* **Material shown**
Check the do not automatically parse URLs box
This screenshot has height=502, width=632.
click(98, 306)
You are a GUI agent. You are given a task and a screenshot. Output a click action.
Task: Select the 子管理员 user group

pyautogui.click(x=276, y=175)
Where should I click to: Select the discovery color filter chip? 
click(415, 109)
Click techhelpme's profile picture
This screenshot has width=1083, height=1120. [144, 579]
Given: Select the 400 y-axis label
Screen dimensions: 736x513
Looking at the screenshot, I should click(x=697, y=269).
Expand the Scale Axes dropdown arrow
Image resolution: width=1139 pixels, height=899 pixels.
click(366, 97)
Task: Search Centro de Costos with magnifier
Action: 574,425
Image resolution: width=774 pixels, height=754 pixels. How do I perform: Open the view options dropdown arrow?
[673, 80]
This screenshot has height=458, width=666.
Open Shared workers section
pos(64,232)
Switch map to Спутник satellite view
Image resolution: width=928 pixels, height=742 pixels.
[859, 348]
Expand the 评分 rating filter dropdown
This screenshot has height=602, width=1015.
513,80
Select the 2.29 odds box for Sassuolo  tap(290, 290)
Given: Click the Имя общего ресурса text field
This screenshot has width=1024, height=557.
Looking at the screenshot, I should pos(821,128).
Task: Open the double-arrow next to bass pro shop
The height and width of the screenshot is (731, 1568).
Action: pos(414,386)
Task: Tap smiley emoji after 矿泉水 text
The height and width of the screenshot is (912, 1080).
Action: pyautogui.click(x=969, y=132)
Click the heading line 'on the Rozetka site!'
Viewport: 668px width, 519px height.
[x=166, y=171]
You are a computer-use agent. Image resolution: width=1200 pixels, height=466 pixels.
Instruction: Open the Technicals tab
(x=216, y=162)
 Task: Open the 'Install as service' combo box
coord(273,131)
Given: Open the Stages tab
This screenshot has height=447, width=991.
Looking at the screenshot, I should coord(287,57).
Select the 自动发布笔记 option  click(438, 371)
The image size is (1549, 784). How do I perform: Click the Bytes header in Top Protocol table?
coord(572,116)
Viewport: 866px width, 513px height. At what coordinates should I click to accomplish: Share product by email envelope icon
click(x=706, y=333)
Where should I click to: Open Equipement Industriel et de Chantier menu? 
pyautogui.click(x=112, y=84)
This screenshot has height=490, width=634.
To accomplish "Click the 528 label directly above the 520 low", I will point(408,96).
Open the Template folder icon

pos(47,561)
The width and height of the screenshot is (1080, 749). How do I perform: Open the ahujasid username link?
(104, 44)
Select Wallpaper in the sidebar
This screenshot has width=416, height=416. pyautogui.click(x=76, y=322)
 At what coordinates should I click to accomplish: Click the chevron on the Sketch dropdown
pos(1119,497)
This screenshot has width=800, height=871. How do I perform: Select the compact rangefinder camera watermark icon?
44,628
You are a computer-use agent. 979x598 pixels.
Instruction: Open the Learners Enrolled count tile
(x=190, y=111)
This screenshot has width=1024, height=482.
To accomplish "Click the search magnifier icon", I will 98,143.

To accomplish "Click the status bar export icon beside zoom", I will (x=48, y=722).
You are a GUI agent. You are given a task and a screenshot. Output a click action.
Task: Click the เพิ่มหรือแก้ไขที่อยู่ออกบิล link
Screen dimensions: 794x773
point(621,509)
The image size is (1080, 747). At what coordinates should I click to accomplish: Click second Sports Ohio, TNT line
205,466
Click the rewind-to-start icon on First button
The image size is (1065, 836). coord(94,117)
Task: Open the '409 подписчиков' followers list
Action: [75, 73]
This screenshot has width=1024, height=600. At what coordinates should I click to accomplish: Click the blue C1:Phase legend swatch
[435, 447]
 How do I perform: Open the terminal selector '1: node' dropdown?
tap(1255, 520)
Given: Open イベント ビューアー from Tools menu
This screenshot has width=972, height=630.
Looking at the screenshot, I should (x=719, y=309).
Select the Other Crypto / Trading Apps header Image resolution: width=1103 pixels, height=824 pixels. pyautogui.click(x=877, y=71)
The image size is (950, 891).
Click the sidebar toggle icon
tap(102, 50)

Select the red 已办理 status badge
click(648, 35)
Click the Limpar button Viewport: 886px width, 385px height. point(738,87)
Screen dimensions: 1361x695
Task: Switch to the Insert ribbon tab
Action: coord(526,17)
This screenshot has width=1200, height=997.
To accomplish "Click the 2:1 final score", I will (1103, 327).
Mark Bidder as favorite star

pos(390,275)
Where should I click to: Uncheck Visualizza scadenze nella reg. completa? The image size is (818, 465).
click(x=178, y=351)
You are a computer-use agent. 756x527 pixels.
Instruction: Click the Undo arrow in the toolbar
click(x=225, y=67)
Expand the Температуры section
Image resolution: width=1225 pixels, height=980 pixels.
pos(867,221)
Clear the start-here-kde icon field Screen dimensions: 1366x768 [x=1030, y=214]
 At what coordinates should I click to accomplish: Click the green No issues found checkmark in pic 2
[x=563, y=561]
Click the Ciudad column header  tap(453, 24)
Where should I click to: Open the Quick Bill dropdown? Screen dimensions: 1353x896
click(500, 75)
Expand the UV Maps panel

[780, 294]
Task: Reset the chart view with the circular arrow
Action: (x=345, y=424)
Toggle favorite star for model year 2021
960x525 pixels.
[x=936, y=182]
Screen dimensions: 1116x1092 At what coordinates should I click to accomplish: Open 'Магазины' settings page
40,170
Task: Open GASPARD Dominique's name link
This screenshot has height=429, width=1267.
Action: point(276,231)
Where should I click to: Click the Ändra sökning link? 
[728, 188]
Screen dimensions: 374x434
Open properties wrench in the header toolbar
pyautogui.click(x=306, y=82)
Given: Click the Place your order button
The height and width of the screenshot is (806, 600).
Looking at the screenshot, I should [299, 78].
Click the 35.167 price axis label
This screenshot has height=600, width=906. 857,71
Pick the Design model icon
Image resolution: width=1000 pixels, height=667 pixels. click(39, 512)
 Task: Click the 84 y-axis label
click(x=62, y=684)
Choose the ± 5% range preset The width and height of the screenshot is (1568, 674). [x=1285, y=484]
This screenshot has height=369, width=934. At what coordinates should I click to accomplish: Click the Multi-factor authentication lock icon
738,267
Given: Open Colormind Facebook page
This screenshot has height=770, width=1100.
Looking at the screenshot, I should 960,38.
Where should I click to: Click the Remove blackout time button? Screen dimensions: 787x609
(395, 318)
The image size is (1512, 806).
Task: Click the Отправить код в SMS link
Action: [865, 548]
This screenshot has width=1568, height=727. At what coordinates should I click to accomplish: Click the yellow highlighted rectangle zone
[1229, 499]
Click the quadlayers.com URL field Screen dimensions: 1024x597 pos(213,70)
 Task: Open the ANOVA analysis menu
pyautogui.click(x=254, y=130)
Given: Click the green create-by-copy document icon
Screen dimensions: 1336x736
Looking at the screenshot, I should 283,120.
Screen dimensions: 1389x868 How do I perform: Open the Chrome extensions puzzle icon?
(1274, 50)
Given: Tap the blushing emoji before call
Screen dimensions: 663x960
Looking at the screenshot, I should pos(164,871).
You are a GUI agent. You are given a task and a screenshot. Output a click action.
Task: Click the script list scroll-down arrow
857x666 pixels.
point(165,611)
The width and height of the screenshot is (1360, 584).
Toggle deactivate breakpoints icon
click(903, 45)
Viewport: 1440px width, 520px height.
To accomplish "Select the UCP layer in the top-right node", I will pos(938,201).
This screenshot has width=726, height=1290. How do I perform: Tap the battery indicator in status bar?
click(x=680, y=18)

* **Exercise brief**
An exact copy of the lines above, from the one containing "the Sketch dropdown" down to the one containing "Given: Open イベント ビューアー from Tools menu" and including both, is the whole answer; retype it and nothing else.

* **Exercise solution**
 At what coordinates should I click to accomplish: Click the chevron on the Sketch dropdown
pos(1119,497)
This screenshot has width=800, height=871. How do I perform: Select the compact rangefinder camera watermark icon?
44,628
You are a computer-use agent. 979x598 pixels.
Instruction: Open the Learners Enrolled count tile
(x=190, y=111)
This screenshot has width=1024, height=482.
To accomplish "Click the search magnifier icon", I will 98,143.

To accomplish "Click the status bar export icon beside zoom", I will (x=48, y=722).
You are a GUI agent. You are given a task and a screenshot. Output a click action.
Task: Click the เพิ่มหรือแก้ไขที่อยู่ออกบิล link
Screen dimensions: 794x773
point(621,509)
The image size is (1080, 747). At what coordinates should I click to accomplish: Click second Sports Ohio, TNT line
205,466
Click the rewind-to-start icon on First button
The image size is (1065, 836). coord(94,117)
Task: Open the '409 подписчиков' followers list
Action: [75, 73]
This screenshot has width=1024, height=600. At what coordinates should I click to accomplish: Click the blue C1:Phase legend swatch
[435, 447]
 How do I perform: Open the terminal selector '1: node' dropdown?
tap(1255, 520)
Given: Open イベント ビューアー from Tools menu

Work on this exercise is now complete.